PII-026 - AN INTEGRATED PK/PD MODELING FRAMEWORK OF NONCLINICAL EFFICACY AND CLINICAL HEMATOLOGICAL SAFETY TO INFORM DOSE SELECTION OF ATRI TUVUSERTIB IN COMBINATION WITH NIRAPARIB IN PATIENTS WITH PARPI-RESISTANT OVARIAN CANCER

J. Mukker¹, N. Dupuy², P. Diderichsen³, T. Yap⁴, R. Plummer⁵, A. Tolcher⁶, J. de Bono⁷, Z. Szucs⁸, A. Zimmermann⁹, F. Hellmann³, C. Villette², R. Strotmann⁹, A. Zutshi¹, I. Gounaris⁸, K. Venkatakrishnan¹; ¹EMD Serono, Billerica, MA, USA, ²Physiomics Plc, Oxfordshire, UK, ³Certara USA, Radnor, PA, USA, ⁴Department of Investigational Cancer Therapeutics, University of Texas MD Anderson Cancer Center, Houston, TX, USA, ⁵Newcastle University and Northern Centre for Cancer Care, Newcastle Hospitals NHS Trust, Newcastle Upon Tyne, UK, ⁶Clinical Research, New Experimental Therapeutics (NEXT), San Antonio, TX, USA, ⁷Division of Clinical Studies, Royal Marsden Hospital, Sutton, UK, ⁸Merck Serono Ltd., Feltham, UK, an affiliate of Merck KGaA, Darmstadt, Germany, Feltham, UK, ⁹the healthcare business of Merck KGaA, Darmstadt, Hessen, Germany.

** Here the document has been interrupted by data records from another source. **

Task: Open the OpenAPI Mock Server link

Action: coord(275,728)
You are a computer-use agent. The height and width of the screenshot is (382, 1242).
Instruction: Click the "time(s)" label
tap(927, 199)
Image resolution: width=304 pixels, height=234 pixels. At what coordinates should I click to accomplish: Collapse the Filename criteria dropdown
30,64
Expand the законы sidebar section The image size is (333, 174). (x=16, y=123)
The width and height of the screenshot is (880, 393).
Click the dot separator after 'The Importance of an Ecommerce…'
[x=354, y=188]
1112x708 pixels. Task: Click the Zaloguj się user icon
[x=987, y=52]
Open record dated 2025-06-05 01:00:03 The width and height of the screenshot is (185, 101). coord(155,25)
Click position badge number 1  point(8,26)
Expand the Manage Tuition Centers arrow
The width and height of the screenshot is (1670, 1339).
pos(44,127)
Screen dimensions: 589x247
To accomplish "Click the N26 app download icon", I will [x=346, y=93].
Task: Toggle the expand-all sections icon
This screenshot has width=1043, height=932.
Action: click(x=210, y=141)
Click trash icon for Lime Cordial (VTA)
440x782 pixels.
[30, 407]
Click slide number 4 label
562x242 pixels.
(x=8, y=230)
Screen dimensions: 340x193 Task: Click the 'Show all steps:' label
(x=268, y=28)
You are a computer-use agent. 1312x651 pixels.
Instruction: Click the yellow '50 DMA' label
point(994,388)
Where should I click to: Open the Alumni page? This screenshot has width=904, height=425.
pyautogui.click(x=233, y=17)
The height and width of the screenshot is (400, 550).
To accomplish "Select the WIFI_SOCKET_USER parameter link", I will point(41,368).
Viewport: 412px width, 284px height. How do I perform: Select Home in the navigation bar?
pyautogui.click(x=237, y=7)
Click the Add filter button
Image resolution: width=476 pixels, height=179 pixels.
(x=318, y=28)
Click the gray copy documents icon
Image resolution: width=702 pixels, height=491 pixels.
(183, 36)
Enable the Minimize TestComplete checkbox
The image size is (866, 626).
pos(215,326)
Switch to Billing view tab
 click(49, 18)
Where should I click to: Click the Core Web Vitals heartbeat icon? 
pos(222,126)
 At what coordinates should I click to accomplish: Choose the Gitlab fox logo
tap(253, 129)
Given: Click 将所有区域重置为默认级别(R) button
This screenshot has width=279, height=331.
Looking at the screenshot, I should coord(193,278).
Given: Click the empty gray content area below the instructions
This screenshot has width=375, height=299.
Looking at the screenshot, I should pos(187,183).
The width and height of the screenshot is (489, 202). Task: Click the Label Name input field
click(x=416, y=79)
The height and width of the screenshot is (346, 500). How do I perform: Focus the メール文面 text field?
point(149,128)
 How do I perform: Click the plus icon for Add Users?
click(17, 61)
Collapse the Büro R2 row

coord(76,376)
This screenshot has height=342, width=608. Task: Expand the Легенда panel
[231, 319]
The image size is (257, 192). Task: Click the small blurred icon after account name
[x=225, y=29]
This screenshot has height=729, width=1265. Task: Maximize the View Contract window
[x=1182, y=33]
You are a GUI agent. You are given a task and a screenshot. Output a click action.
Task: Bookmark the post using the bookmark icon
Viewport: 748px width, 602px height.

Background: The combination of ATR inhibitor (ATRi) tuvusertib and PARP inhibitor (PARPi) niraparib is believed to induce synergistic cancer cell death. Part B1 of the DDRiver solid tumors 301 study (NCT04170153) assessed the safety, pharmacokinetics (PK), pharmacodynamics (PD), and preliminary efficacy of this combination. Semi-mechanistic PK/PD analyses of nonclinical tumor growth inhibition (TGI) and clinical hematological safety were conducted to inform the clinical dosage for this combination.

Methods: Nonclinical PK-TGI relationships for tuvusertib, niraparib, and other ATRis and PARPis were assessed using published and in-house xenograft models. A semi-mechanistic ‘virtual tumor’ efficacy model was developed incorporating cell cycle, drug, and tumor parameters, key features of DNA damage repair, and diverse genetic backgrounds. A non-linear mixed effects modeling approach was used to describe clinical PK and PK/PD for the time course of reticulocytes, red blood cells, and hemoglobin (HGB), as applicable. Tuvusertib and niraparib PK were described using a previously developed and a literature population PK model, respectively.

Results: The virtual tumor model adequately described the nonclinical TGI data, including patient and cell line derived HBCx, FaDu, and MDA-MB-436 xenograft models. Clinical translation was qualified to account for inter-species differences in plasma free fraction, PK, and clinical efficacy data to predict the relative reduction in tumor volume. An Emax model of tuvusertib and a linear model of niraparib implementing additive concentration-dependent inhibitory effects on the production of progenitor cells adequately described the preliminary time course of HGB and predicted the rate of grade 3 anemia after 4 treatment cycles. By rank-ordering predicted benefit (relative efficacy) versus risk (% grade 3 anemia) of clinically tolerable intermittent and continuous dosages, tuvusertib 180 mg QD 1 week (w) on/1w off + niraparib 100 mg QD 1w on/1w off was selected for further clinical evaluation in patients with PARPi-resistant ovarian cancer.

Conclusion: The developed framework represents an integrated PK/PD modeling approach to describe nonclinical efficacy and clinical safety data and inform dosage selection in early phase combination treatment development.